So until another Soros comes by and breaks the SNB...goodbye EURCHF as a great trading vehicle.
In a span of about 15 minutes, the pair moved nearly 1000 pips, overshooting the peg by almost 200 pips, before finally settling down around the peg level of 1.2000. In short, it was literally an unprecedented move. Back on October 24, 2008 during the financial crisis, there was a 450 pip move that took place over a period of a couple hours, but in comparison, today's move took place in only minutes and was well over twice as large.
I was very comfortable with the entry I had as well as how this trade was progressing. But in the end, I exited this trade with a net 30 pip loss. After being up nearly 800 pips, it really highlights the importance of 1) having stop loss in place for these unexpected events, and 2) especially having the stop loss at the proper level to lock in profits.
I let this one "breath" a little too much, unlike many of my equity day trades where I'm stopped out by 1 tick. I had a dream last night that I should have lowered my stop just above the break of 2 key resistance areas, as shown in the chart below. Perhaps I would have slept better if I had done that!
|EURCHF - 60 min - 9/6/2011|
- Proper stop placement prior overnight is essential. These European currency pairs usually start moving during the 3:00 AM Eastern time hour since that's the start of business in Europe. I got sloppy, and didn't bring down my stop last night. This cost me at least 400-500 pips of profits, depending on slippage. I didn't think this pair could move 500 pips overnight, but I was obviously wrong!
- Scaling out ended up helping more than expected. Since I took profits on 1/2 of my position at 100 pips and brought down my stop loss to "lock in" about 25 pips of profits, even with the slippage I received on my remaining position, I still nearly broke even on this trade. When I was up 600 pips, I had a thought about how nice it would have been to not have scaled out, but that's no longer the case!

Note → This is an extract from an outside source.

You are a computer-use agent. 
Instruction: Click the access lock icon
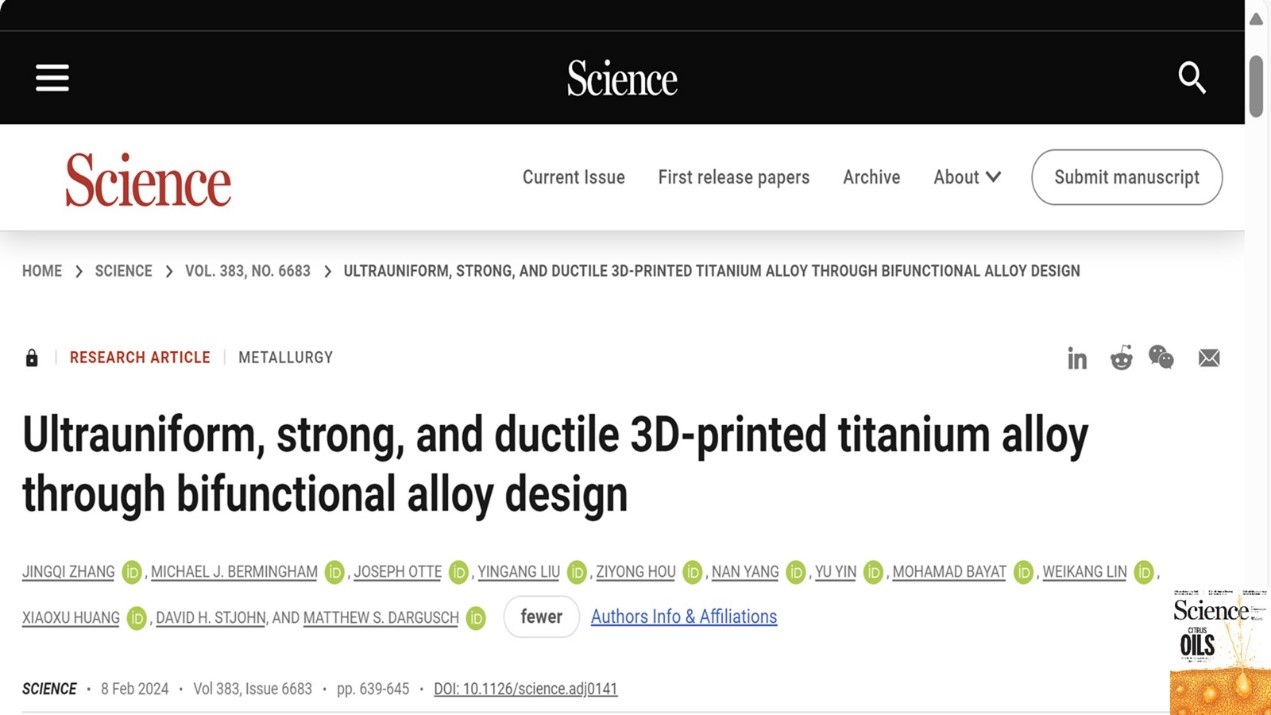[31, 357]
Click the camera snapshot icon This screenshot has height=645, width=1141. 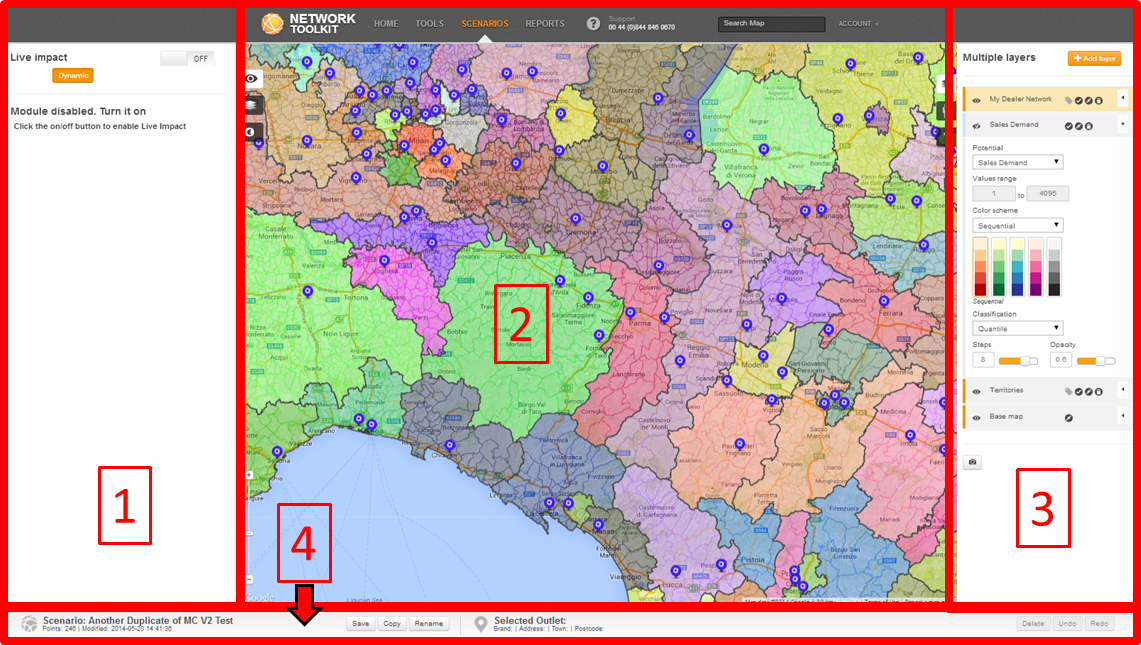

- Forex slippage can be huge. My stop was placed at 1.1660 but my fill was 1.1810, a slippage of 150 pips. Under ordinary conditions, the spread for this pair is about 5 pips, and slippage for adverse fills might be double or triple that.
On a more psychological note, when I saw that the EURCHF was up over 900 pips this morning after waking up, I didn't really feel very disappointed or shocked that I left a lot of money on the table. I was more interested in what had happened and how I could have traded this better. I knew my stop loss was in place (although not at the optimal place), and so I had some profits locked in (although in reality, the slippage ended up generating a small net loss).
At this time in my development as a trader, I am much more interested in going through as many adverse and unusual conditions as possible. This way, I can experience how I handle the situation (i.e. how well I stick to my plan) and then most importantly, learn from the experience. I want true battle situations -- let the markets try and knock me out. Give me the battle scars, because this will only make me stronger and more resilient. The next time this situation comes up, I will be prepared.
Now that I've written all I can about this trade, it's time to move on to the next opportunity. Next!